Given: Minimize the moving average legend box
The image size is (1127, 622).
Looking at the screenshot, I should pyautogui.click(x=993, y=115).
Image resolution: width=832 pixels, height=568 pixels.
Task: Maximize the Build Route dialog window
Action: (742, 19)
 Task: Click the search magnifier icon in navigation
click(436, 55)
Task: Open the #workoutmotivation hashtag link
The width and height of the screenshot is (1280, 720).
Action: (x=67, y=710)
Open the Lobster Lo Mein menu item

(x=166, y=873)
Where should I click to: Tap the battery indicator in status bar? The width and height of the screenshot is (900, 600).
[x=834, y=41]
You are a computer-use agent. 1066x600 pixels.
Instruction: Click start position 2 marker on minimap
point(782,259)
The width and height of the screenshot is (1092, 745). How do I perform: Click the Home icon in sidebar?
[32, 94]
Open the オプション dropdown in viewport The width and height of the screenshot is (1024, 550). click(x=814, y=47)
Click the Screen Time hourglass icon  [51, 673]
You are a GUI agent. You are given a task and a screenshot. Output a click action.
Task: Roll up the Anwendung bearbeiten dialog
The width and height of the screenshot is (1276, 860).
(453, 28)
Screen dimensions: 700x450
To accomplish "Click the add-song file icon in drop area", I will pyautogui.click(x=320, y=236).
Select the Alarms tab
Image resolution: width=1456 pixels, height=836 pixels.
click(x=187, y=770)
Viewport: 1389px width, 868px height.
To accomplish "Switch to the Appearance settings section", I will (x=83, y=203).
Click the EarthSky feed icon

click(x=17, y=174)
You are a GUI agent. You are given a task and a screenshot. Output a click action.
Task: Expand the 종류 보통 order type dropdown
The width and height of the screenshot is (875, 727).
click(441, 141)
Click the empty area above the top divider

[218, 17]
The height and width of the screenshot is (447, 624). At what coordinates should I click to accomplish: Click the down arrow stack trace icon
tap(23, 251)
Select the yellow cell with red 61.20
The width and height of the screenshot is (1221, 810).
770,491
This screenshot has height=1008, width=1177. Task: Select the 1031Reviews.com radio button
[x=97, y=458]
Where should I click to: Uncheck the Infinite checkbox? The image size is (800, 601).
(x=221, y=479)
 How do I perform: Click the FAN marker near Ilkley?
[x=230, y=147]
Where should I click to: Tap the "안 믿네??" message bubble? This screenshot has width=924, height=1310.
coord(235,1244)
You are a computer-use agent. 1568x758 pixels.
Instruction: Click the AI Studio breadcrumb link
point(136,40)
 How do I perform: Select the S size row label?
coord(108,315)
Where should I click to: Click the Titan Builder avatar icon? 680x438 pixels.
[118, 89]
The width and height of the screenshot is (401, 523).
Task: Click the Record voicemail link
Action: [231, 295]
- - -
Goal of the exercise: A word-for-word copy of all the material is the required answer.

Answer box:
Given: Minimize the moving average legend box
The image size is (1127, 622).
Looking at the screenshot, I should pyautogui.click(x=993, y=115).
Image resolution: width=832 pixels, height=568 pixels.
Task: Maximize the Build Route dialog window
Action: (742, 19)
 Task: Click the search magnifier icon in navigation
click(436, 55)
Task: Open the #workoutmotivation hashtag link
The width and height of the screenshot is (1280, 720).
Action: (x=67, y=710)
Open the Lobster Lo Mein menu item

(x=166, y=873)
Where should I click to: Tap the battery indicator in status bar? The width and height of the screenshot is (900, 600).
[x=834, y=41]
You are a computer-use agent. 1066x600 pixels.
Instruction: Click start position 2 marker on minimap
point(782,259)
The width and height of the screenshot is (1092, 745). How do I perform: Click the Home icon in sidebar?
[32, 94]
Open the オプション dropdown in viewport The width and height of the screenshot is (1024, 550). click(x=814, y=47)
Click the Screen Time hourglass icon  [51, 673]
You are a GUI agent. You are given a task and a screenshot. Output a click action.
Task: Roll up the Anwendung bearbeiten dialog
The width and height of the screenshot is (1276, 860).
(453, 28)
Screen dimensions: 700x450
To accomplish "Click the add-song file icon in drop area", I will pyautogui.click(x=320, y=236).
Select the Alarms tab
Image resolution: width=1456 pixels, height=836 pixels.
click(x=187, y=770)
Viewport: 1389px width, 868px height.
To accomplish "Switch to the Appearance settings section", I will (x=83, y=203).
Click the EarthSky feed icon

click(x=17, y=174)
You are a GUI agent. You are given a task and a screenshot. Output a click action.
Task: Expand the 종류 보통 order type dropdown
The width and height of the screenshot is (875, 727).
click(441, 141)
Click the empty area above the top divider

[218, 17]
The height and width of the screenshot is (447, 624). At what coordinates should I click to accomplish: Click the down arrow stack trace icon
tap(23, 251)
Select the yellow cell with red 61.20
The width and height of the screenshot is (1221, 810).
770,491
This screenshot has height=1008, width=1177. Task: Select the 1031Reviews.com radio button
[x=97, y=458]
Where should I click to: Uncheck the Infinite checkbox? The image size is (800, 601).
(x=221, y=479)
 How do I perform: Click the FAN marker near Ilkley?
[x=230, y=147]
Where should I click to: Tap the "안 믿네??" message bubble? This screenshot has width=924, height=1310.
coord(235,1244)
You are a computer-use agent. 1568x758 pixels.
Instruction: Click the AI Studio breadcrumb link
point(136,40)
 How do I perform: Select the S size row label?
coord(108,315)
Where should I click to: Click the Titan Builder avatar icon? 680x438 pixels.
[118, 89]
The width and height of the screenshot is (401, 523).
Task: Click the Record voicemail link
Action: [231, 295]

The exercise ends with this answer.